What Happens Next
Comment of the Day

October 26 2020

Commentary by Eoin Treacy

What Happens Next

Thanks to Iain Little for this lengthy essay by Chris MacIintosh for Capitalist Exploits. Here is a section:

Without the freedom to say what you think, you have no freedom to think. Sharing of thoughts, opinions, data and seeking out the truth of what it all means is crucial to relationships, happiness and life. Now imagine being afraid to do that.

Everything stops.

This is so very important I can’t stress it enough. If I could, I’d do so standing on a rooftop waving my hands with spittle flying. Please understand this assault taking place across the Western world. Right now there is wealth… because it has been built, but wealth is, and always has, been in human ingenuity, what we refer to as human capital. This is what Marxists don’t understand. They see the big houses and cars… the “stuff” and think that’s wealth. It’s not. But this is what they’ll come after.

It is actually worse than that. They won’t be content simply with theft, anymore than Mao’s red guards were satisfied with destroying the jobs of intellectuals. They instead wanted to see them suffer and to bleed and die. So they beat them to death.

Eoin Treacy's view

Here is a link to the full report.

Governance is Everything has been a mantra at this service for decades. The most important thing is that governance is not an absolute. It’s a trend. Standards are either improving or deteriorating and that has a direct knock-on effect for risk premia in any country. The primary tools for monitoring governance are minority shareholder interests, property rights, the rule of law, independence of the judiciary and freedom of the press. Every one of these facets of governance is under threat all the time.

Respect for my property rights, whether real estate or stocks, my ability to bring my case before an independent court and the ability to enforce a judgement in my favour is the basis for capitalism. This is particularly under threat right now because of the social media-amplified emotional response to the pandemic-inspired lockdowns. When the government can close businesses by decree, it sets a dangerous precedent because individuals are no longer afforded recourse to the courts.
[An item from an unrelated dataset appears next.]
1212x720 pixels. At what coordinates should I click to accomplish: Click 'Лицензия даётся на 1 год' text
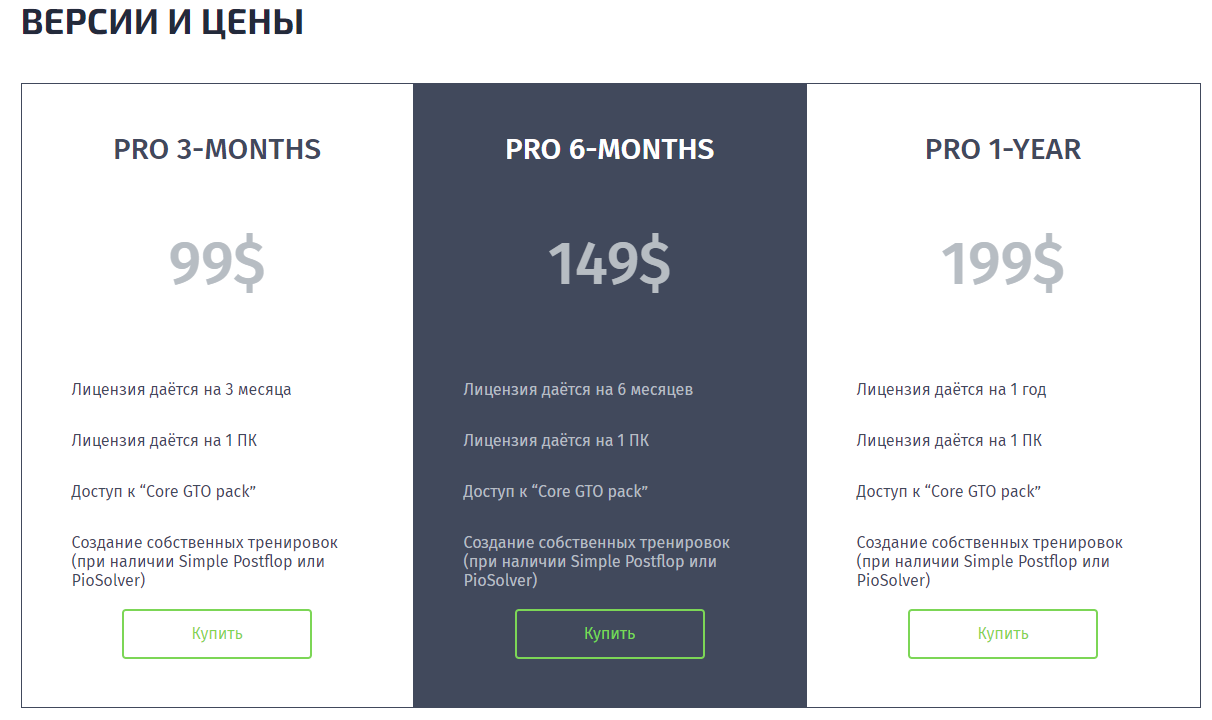coord(951,389)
Since governance is a trend, we can only conclude it is deteriorating. We also think about the countries which have most effectively dealt their outbreaks which are predominately in Asia. Improving standards of governance has been the rallying call for investing in the region for decades and that has not changed. The big question for investors is how long will it take for declining standards of governance to follow through into underperformance of asset prices.

That’s where liquidity comes in. In my opinion, David’s most important lesson is monetary policy beats most other factors most of the time. The willingness of the central banks to inflate asset bubbles, and their refusal to measure asset price appreciation as inflation, is an additional symptom of deteriorating governance, but with a very long tail. Central banks are serial bubble blowers as a result. That’s a global phenomenon.  

The massive response to the pandemic has been the single greatest acceleration in M2 since the late 1950s. It’s the primary reason there is such a wide divergence between the stock market and the real economy. If uptrends are to be sustained the flow of liquidity will need to be sustained.

The S&P500 has pulled back from the region of its peak over the last couple of sessions as investors begin to price in what a Democrat Party-led government will mean in terms of taxation amid uncertainty about fresh stimulative measures. However, the election result is unlikely to stem the flow of liquidity beyond the short term. 

Gold remains steady since it is a hedge against the worst outcomes discussed in this above essay.